The company’s health system members, including Providence, Advocate Health, Trinity Health, Tenet Healthcare, Northwell Health and AdventHealth, provide 16 percent of patient care in the United States in more than 20,000 clinics and 700 hospitals. De-identified data from this care is provided to Truveta daily.
Truveta said that TLM’s healthcare expertise is trained on the largest collection of complete medical records representing the full diversity of the United States. It is the first large-language model specifically designed to empower researchers to accurately study patient care and outcomes.
In a video presentation, Truveta executives explained what makes the model unique. “From my experience, any AI model is only as good as the data that it's trained on,” said Jay Nanduri, Truveta chief technology officer. “Thanks to our members, Truveta has the most diverse and unprecedented data set in the healthcare domain. And when we train our models with this data in a de-identified and responsible way, it can yield unimaginable results.”
“The Truveta Language Model is a large language model for multimodal data that enables us to pull the rich content from the electronic health record, normalize that data, and make it super clean and useful for research at scale,” said Lisa Gurry, Truveta’s chief operating officer.
Truveta executives said that general language models are inaccurate within the medical domain because they are trained on limited non-diverse public data.
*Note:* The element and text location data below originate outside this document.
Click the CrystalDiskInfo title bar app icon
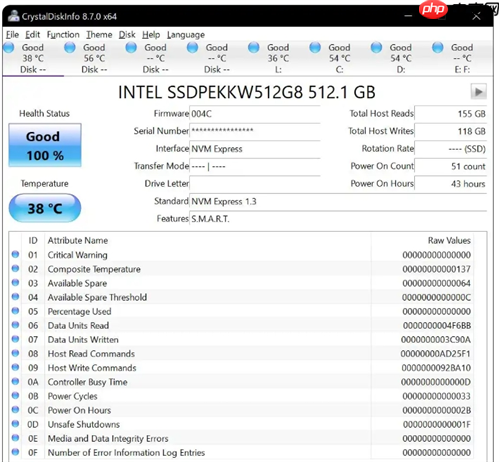The height and width of the screenshot is (462, 500). pyautogui.click(x=14, y=16)
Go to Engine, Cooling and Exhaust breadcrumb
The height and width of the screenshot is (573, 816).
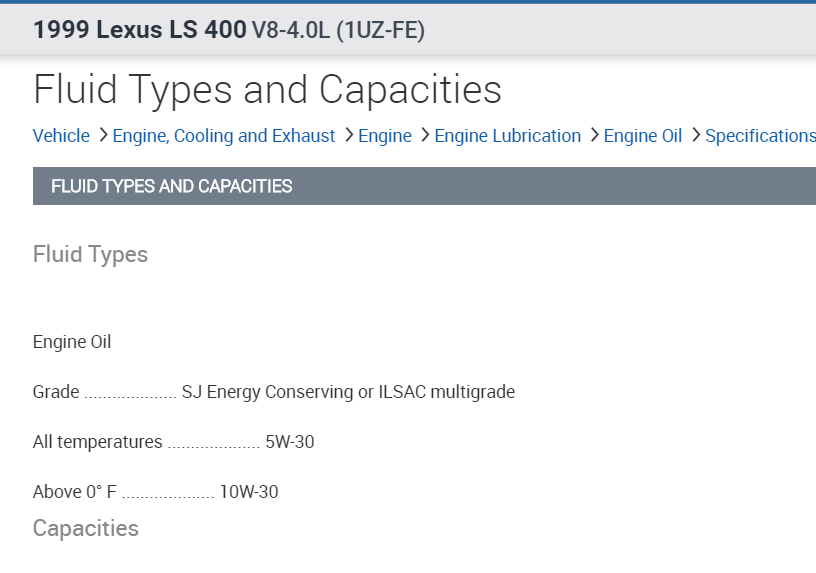pyautogui.click(x=224, y=136)
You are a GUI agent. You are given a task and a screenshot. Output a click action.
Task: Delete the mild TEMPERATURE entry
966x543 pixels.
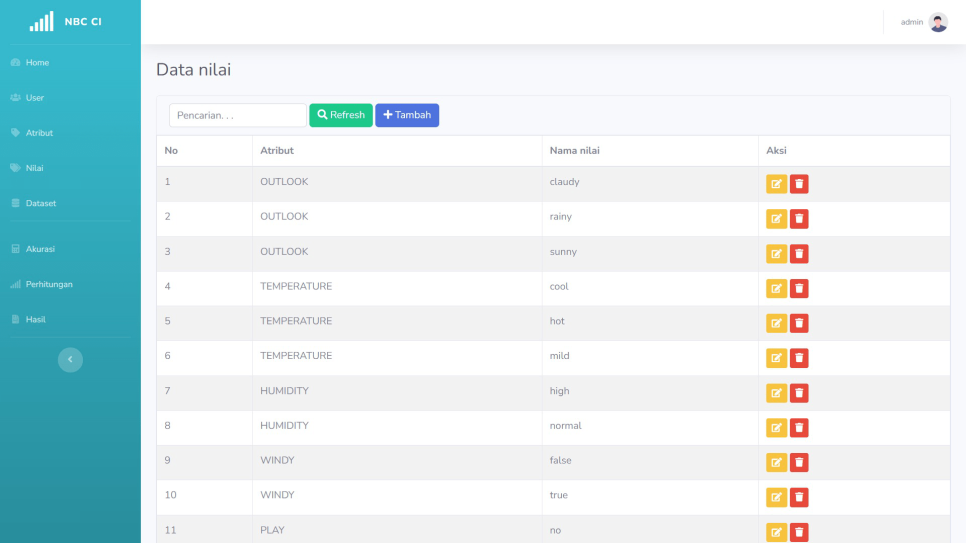click(799, 358)
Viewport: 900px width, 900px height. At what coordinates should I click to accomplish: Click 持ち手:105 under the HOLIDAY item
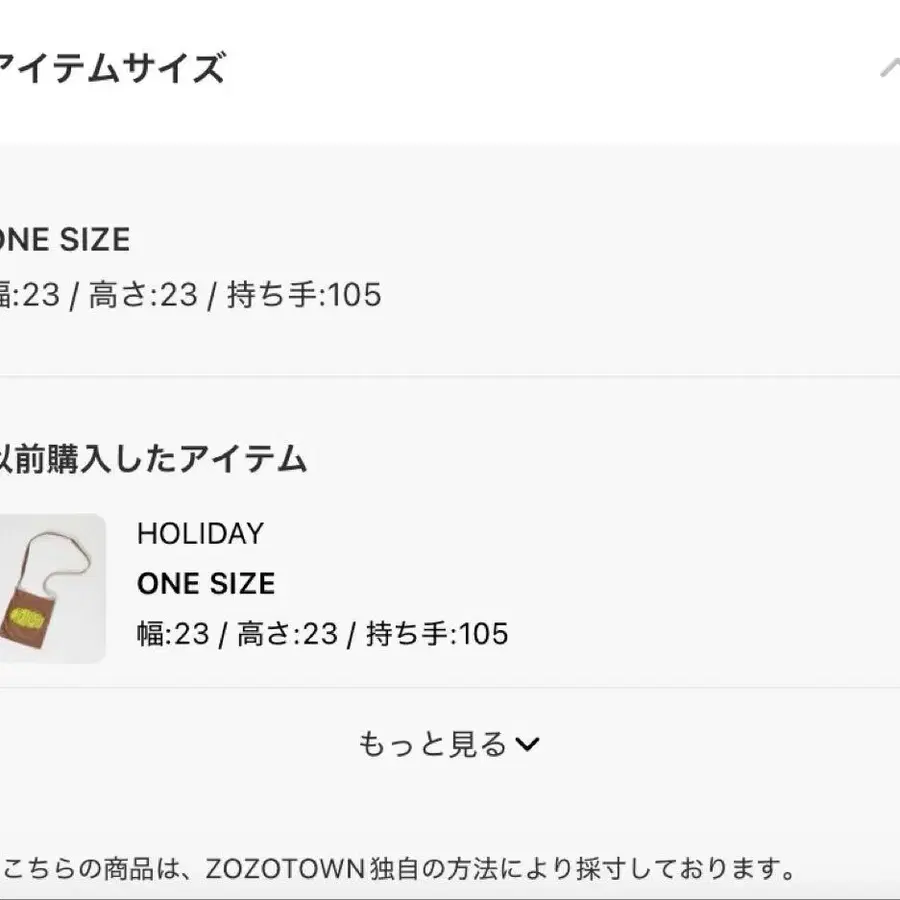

“Accurate AI requires advanced technology that's trained over volumes of clinical data labeled by medical experts. Because the Truveta Language Model has been trained on billions of data points from electronic health records by clinical experts, it's already outperforming humans on making this data useful,” said Michael Lucas, principal machine learning engineer at Truveta.
Truveta data combines this EHR data with social drivers of health (SDOH) data, claims, and mortality data for research. Using this data, Truveta’s clinical expert annotators label tens of thousands of raw clinical terms to train TLM to normalize healthcare data for clinical accuracy, and then check the results of the model as it runs.
In a blog post, Truveta CEO Terry Myerson said that with TLM, Truveta’s community of healthcare and life science customers are studying concepts previously inaccessible in messy clinician notes but now structured for analytics, such as seizure frequency, changes in treatment regimen, and adverse reactions to medication.
“By using clinical expert-led AI to unlock the power of rich healthcare data,” Myerson wrote, “researchers can now ask and answer complex medical questions of a real-time, fully transparent view of U.S. health.”